Hong Kong will reduce hotel quarantine from seven days to three days as businesses and residents in the international financial hub grow increasingly frustrated with one of the world’s most draconian border regimes.
Under the eased measures, travellers will be required to quarantine for three days in a hotel instead of seven, after which they will be subject to four days of “home medical surveillance”.
During the surveillance period, arrivals will not be allowed to enter venues such as bars and restaurants that have been required to adopt a new two-colour health code similar to that used in mainland China.
The eased measures will take effect from Friday.
Hong Kong Chief Executive John Lee, who has pledged to prioritise reconnecting the city with mainland China and the world since entering office last month, said the government wished to lessen the impact of quarantine on the economy and travel.
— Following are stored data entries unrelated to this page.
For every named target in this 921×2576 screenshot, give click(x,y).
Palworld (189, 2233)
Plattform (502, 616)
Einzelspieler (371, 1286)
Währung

“We need to balance between people’s livelihood and the competitiveness of Hong Kong to give the community maximum momentum and economic vitality,” Lee said at a press conference on Monday.
Long branded as “Asia’s World City”, Hong Kong has turned into one of the most isolated metropolises on earth after two and a half years of strict border controls designed to align with mainland China.
The pandemic policies, along with a sweeping crackdown on dissent that has severely curtailed rights and freedoms in the former British colony, have prompted an exodus of residents and warnings of brain drain in the semi-autonomous Chinese territory.
More than 120,000 people left in 2020 and 2021, with tens of thousands more expected to follow this year.
In a survey conducted by the American Chamber of Commerce of Hong Kong last year, more than 40 percent of expatriate residents said they were planning to leave or considering it.
Despite the rest of the world transitioning to living with the virus, the Hong Kong government has not laid out any timetable for permanently exiting border controls.
Travel to the city continues to be difficult and costly even after the latest easing of restrictions, as travellers have to fight for space at a limited number of quarantine hotels and face the risk of being stranded if they test positive for COVID-19 before their flight.
Gary Ng, a senior economist at Natixis in Hong Kong, said that while positive, the relaxation of quarantine still left the city trailing the rest of the world.
“The optimistic scenario is Hong Kong’s air passengers can reach 8 percent of the pre-pandemic level in 2022, but it is not enough,” Ng told Al Jazeera.
“Hong Kong’s leadership needs to move beyond COVID for the greater good of the economy and introducing extra hurdles does not help, such as the health code.”